Kazuki1450/Qwen3-1.7B-Base_csum_6_10_rel_1e-1_1p0_0p0_1p0_grpo_2_rule
TEXT GENERATIONConcurrency Cost:1Model Size:2BQuant:BF16Ctx Length:32kPublished:Jan 22, 2026Architecture:Transformer Cold

Kazuki1450/Qwen3-1.7B-Base_csum_6_10_rel_1e-1_1p0_0p0_1p0_grpo_2_rule is a 2 billion parameter language model fine-tuned from Qwen/Qwen3-1.7B-Base. This model was trained using the GRPO method, which is designed to enhance mathematical reasoning capabilities, as introduced in the DeepSeekMath paper. It is optimized for tasks requiring robust mathematical and logical processing, making it suitable for specialized reasoning applications. The model supports a context length of 40960 tokens.

Loading preview...

Overview

This model, Kazuki1450/Qwen3-1.7B-Base_csum_6_10_rel_1e-1_1p0_0p0_1p0_grpo_2_rule, is a fine-tuned variant of the Qwen/Qwen3-1.7B-Base architecture, featuring approximately 2 billion parameters and a substantial context length of 40960 tokens. It was developed by Kazuki1450 and trained using the TRL framework.

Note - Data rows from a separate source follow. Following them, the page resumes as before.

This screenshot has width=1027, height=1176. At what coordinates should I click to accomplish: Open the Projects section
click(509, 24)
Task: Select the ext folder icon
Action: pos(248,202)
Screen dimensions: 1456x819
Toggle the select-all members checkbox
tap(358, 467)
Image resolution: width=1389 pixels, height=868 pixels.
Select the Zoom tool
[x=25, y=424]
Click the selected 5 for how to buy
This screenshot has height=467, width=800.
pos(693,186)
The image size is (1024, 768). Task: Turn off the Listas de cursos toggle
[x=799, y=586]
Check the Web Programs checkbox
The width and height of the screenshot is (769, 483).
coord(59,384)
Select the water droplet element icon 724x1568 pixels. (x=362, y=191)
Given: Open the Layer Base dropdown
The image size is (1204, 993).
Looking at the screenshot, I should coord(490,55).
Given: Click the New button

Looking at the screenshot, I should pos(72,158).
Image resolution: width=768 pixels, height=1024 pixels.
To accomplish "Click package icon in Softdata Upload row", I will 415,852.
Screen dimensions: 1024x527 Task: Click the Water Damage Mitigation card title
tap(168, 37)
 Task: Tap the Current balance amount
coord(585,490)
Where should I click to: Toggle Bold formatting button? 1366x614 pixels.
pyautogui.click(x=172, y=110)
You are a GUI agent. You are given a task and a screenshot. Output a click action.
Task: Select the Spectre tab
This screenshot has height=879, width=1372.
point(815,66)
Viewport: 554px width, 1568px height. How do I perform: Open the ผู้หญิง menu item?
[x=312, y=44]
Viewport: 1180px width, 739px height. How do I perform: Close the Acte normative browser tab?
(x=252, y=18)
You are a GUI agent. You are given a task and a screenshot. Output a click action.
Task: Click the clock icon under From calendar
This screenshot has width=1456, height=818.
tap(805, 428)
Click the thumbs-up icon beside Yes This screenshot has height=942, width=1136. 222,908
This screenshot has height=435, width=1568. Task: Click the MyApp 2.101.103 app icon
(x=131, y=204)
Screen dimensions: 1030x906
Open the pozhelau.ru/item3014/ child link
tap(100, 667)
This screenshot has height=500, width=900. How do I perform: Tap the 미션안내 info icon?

Key Differentiator: GRPO Training

The primary distinction of this model lies in its training methodology. It leverages GRPO (Gradient-based Reasoning Policy Optimization), a method detailed in the research paper "DeepSeekMath: Pushing the Limits of Mathematical Reasoning in Open Language Models." This specialized training aims to significantly improve the model's proficiency in mathematical reasoning tasks.

Training Details

  • Base Model: Qwen/Qwen3-1.7B-Base
  • Training Framework: TRL (Transformer Reinforcement Learning)
  • Methodology: GRPO, focused on enhancing mathematical reasoning.

Use Cases

Given its GRPO-based training, this model is particularly well-suited for applications that demand:

  • Mathematical problem-solving
  • Logical reasoning tasks
  • Scientific computing assistance

Developers can integrate this model using the transformers library, as demonstrated in the quick start guide, to generate responses for complex questions, especially those with a mathematical or logical underpinning.